Hindustan Times - 1/2/09
- People with the disease are legally banned from travelling by train and applying for a driving licence, and leprosy is listed as a ground for a divorce under almost every marriage and divorce law. Some states — Chhattisgarh, Karnataka, Madhya Pradesh, Orissa, Rajasthan and Andhra Pradesh — don’t even allow people with leprosy to contest local body and panchayat elections.

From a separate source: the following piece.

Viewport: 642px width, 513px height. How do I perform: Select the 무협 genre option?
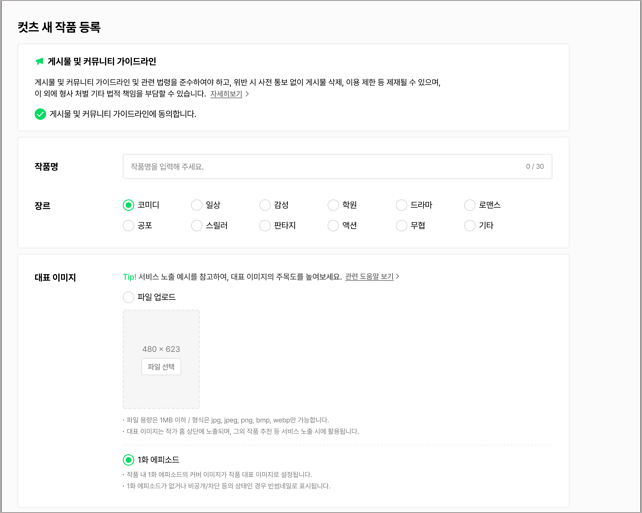coord(402,226)
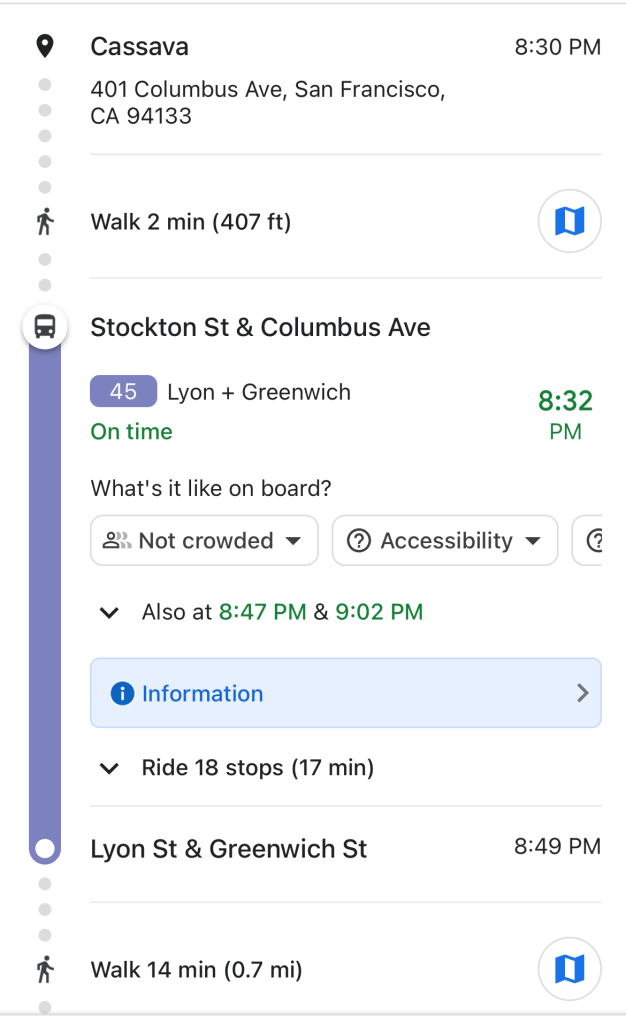Open map for the 2 min walk
Screen dimensions: 626x1024
[x=569, y=221]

- Union Health Minister Anbumani Ramadoss is quick to admit that many laws discriminate against leprosy-affected people. “Leprosy is less infectious than the common cold and completely curable, yet laws stigmatise as much as people do.
- Even with only 87,206 leprosy cases on record at end of March 2008, India accounts for 54 per cent new cases detected globally. Since 1985, multi-drug therapy given free under the NLEP cures leprosy within six months to a year, but social stigma continues because of the visible physical deformities.
- Kuldeep Kumar, 22, has been refused a driving licence more than once, and he stopped trying after being told, “Lepers should beg, not drive cars.” “We are the new untouchables in modern India’s casteless society, but unlike other disadvantaged people, laws discriminate against us instead of supporting us,” said Kumar. He doesn’t even have leprosy but is doomed because he lives in a leprosy colony in East Delhi with his parents, who have leprosy.
- Shantha’s (name changed), 21, husband divorced her after he discovered she had been diagnosed and treated for leprosy. “He argued that I could get it again and the court agreed. What could I do? He had the law on his side,” she shrugs.